Experts warned that the unequal sex ratio could fuel the emergence of a society dominated by single people who encouraged aggressive competition to find a mate, a power struggle in the form of war or the emergence of sex tourism.
Nature provides a comparison of the biological standard of rigid gender as much as 104-106 males for every 100 women. Any significant differences from a narrow range can only be explained by factors that are abnormal.
In India and Vietnam, the ratio of women and men the figure is about 112 boys for every 100 girls. In China, nearly 120 boys to 100 girls and in some places there are even higher than 130 boys.
And this trend is increasingly spreading. In the South Caucasus region such as Azerbaijan, Georgia and Armenia, the ratio of its birth more than 115 boys to 100 girls and remained as such up to the west, Serbia and Bosnia.
Experts from France Christophe Guilmoto population have called 'an alarming demographic masculinization'. The consequences of this phenomenon in countries like India and China as a result of abortion remains unclear.
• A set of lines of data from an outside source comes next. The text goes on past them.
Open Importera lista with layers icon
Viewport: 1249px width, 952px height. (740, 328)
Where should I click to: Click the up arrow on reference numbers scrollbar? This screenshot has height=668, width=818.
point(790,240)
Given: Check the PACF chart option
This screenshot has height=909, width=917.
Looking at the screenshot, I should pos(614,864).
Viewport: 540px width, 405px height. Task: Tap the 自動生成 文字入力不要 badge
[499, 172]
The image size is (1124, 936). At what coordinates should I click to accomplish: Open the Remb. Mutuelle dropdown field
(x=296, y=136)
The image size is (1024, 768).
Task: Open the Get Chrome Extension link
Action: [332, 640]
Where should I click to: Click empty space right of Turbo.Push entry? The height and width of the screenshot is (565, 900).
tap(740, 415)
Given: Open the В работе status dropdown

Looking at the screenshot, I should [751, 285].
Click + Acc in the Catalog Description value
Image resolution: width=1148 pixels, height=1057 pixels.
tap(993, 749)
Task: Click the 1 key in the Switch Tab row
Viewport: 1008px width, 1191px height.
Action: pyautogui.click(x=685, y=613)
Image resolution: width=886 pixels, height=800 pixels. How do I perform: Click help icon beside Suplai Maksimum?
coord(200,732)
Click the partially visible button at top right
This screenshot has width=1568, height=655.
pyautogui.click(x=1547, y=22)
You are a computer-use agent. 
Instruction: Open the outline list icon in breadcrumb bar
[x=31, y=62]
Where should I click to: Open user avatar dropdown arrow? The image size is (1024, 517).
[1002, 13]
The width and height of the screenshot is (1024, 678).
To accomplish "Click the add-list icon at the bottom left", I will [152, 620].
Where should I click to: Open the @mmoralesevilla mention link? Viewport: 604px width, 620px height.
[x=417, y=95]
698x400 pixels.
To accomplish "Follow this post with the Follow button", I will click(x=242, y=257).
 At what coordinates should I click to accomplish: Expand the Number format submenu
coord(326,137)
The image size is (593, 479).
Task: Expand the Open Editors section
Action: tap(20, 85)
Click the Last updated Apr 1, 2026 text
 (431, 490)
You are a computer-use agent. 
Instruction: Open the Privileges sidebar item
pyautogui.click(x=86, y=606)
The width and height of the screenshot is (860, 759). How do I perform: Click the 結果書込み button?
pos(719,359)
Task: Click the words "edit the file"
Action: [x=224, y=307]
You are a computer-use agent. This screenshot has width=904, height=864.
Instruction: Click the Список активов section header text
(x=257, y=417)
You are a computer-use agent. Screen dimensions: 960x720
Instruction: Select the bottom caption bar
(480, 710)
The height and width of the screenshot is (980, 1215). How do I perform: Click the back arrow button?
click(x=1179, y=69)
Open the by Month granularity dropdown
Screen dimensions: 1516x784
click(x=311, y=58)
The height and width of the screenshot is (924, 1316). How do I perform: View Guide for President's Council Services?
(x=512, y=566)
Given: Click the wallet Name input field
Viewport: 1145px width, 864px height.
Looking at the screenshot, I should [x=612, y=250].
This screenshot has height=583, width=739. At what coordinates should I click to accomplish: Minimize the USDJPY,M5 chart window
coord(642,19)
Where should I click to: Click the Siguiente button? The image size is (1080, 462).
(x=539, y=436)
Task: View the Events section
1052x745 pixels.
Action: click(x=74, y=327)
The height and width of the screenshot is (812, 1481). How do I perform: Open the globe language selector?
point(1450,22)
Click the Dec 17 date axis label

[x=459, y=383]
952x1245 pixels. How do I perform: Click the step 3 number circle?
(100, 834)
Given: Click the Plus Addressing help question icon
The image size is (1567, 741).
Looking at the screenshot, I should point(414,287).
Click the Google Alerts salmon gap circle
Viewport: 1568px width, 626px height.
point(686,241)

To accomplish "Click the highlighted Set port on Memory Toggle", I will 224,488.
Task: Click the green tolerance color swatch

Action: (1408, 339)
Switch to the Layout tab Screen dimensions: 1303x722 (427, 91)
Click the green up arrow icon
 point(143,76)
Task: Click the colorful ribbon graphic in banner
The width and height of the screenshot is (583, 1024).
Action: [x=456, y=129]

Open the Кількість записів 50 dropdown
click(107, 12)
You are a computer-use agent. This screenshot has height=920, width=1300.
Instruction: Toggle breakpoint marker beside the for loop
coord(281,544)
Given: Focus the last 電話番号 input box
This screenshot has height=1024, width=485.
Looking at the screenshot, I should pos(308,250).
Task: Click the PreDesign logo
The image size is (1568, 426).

But many experts believe that the lack of adult women who experienced at this time will have an impact in the next 50 years as the impact of climate change.
Global awareness of the problem was revived in 1990 through an article Nobel laureate Indian economist, Amartya Sen with the title of the famous 'More Than 100 Million Women Are Missing'.
In the article it is explained that the low ratio of women at this time due to the traditional choices of boys, decreased fertility, and the most important is the emergence of inexpensive technology to determine the sex before birth.
A total of an estimated half a million female fetuses are aborted every year in India, according to a study by the British medical journal, The Lancet.
"In the past, villagers had to go into town to get a sonogram (ultrasound). Now, the sonographer was the one who went to the villages to serve people who want to have boys," said Poonam Muttreja, executive director of the non-profit foundation Population Foundation in India as quoted by The Sydney Morning Herald, Friday (10/28/2011).
How changes that may be realized to solve this problem is still hotly debated. Some people estimate the increase in polyandry and sex tourism. While others predict the emergence of a disaster due to the excess of men in society will lead to the murder of sex, violence and conflict are considered legitimate.
Political scientist Valerie Hudson and Andrea den Boer, has announced this concern several years ago. They wrote that the Asian countries by the number of men who are too much will cause a security threat in Western countries.
"The high ratio of sexes in society can only be ruled by authoritarian regimes capable of suppressing violence at home and exporting it abroad through colonization or war," said Hudson and Boer.
Mara Hvistendahl, a correspondent for Science magazine and author of Unnatural Selection which was recently published, says that fears of a full-scale war is not unfounded and India remains a developing country democracies, despite the very high gender imbalance. But he agrees with the underlying argument.
"Historically, a society where men outnumber women is not a pleasant place to live. They are often unstable and violent," he said.
UN agencies have issued similar warnings about the relationship between the scarcity of women, increased sex trade and the movement of marriage. Meanwhile, several solutions have been offered. Abortion is illegal in China and India, but officials say that the law is very difficult to enforce.
"There is no ultimate weapon. In some countries in Eastern Europe, people really do not realize what was happening," said Guilmoto.
He believes the first priority is to ensure that this problem actually published, not only in developing countries alone. In advanced countries in Europe and America does have a comparison of the number of women more than men.